Malaysia YDP Agong Holiday

On 30 July 2019, the Malaysia government declared that it was an official public holiday. This public holiday was in celebration of the installation of the 16th YDP Agong in Malaysia.

 

What is the YDP Agong in Malaysia Public Holiday All About?

In July, the 16th Agong, Al-Sultan Abdullah Ri’ayatuddin Al-Mustafa Billah Shah underwent the officiation ceremony. The Malaysian Government’s Chief Secretary declared the public holiday announcement. The announcement was in accordance with the Public Holidays Act 1951, applicable in peninsular Malaysia and Labuan. Sabah and Sarawak will take their own respective action based on the individual state’s constitutions.

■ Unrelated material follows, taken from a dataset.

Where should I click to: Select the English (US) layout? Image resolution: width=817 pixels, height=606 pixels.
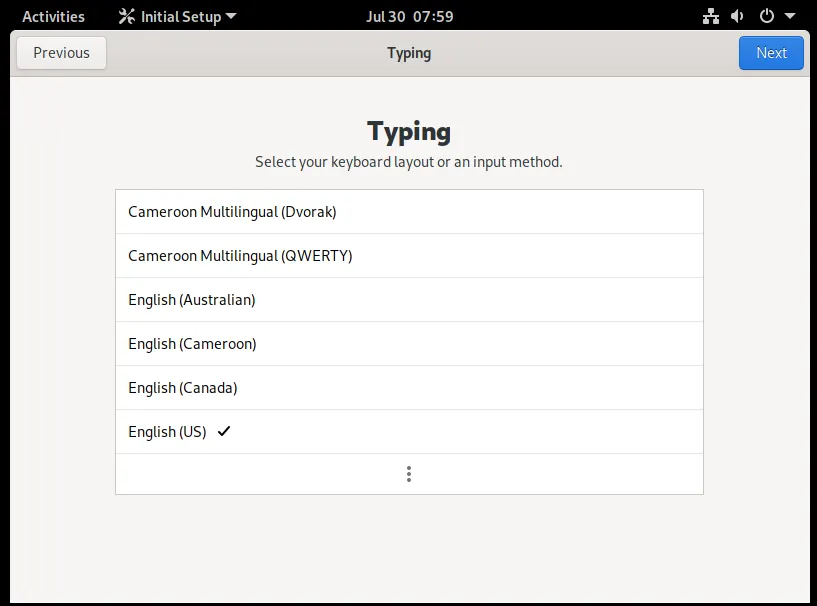167,432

The Agong’s role rotates among Malaysia’s nine heads of state. Every 5 years, they will select a new Agong through an election process by the council. However, this year’s installation of the YDP Agong took place after just two years, after the predecessor stepped down early. Hence, the declaration of the public holiday this year. This is an additional public holiday for 2019 in Malaysia’s existing annual public holiday list.

 

How Do They Celebrate It?

The installation of the YDP Agong ceremony will announce live throughout Malaysia across multiple media networks. Since the announcement was made late in the year, employers had an option to substitute an alternative public holiday replacement. They require employers to inform their employees of the available option. Employees could choose 30 July as the public holiday, or select a replace day and work on 30 July instead. If no dates are selected, employees who work are entitled to public holiday pay rates.

Pahang declared 31 July a holiday in addition to the 30 July holiday for the installation of the YDP Agong. 31 July’s holiday is in conjunction with the new Agong’s birthday. Al-Sultan Abdullah Ri’ayatuddin Al-Mustafa Billah Shah is also the Pahang state’s monarch.

 

What to Do During the YDP Agong in Malaysia Public Holiday

The installation of the YDP Agong public holiday is not an existing recurring annual holiday in Malaysia. As such, not all places will be closed. All schools are on holidays, but many offices may continue to operate as per usual. Should you happen to be in Malaysia during this time, you could catch the installation ceremony. It will be available on any of Malaysia’s multiple media channels.

Most locals will enjoy the additional public holiday and use this time to either rest or spend time with family. Some may choose to carry on working. They’ll either get the pay for the extra rate or choose a more convenient replacement date to take leave.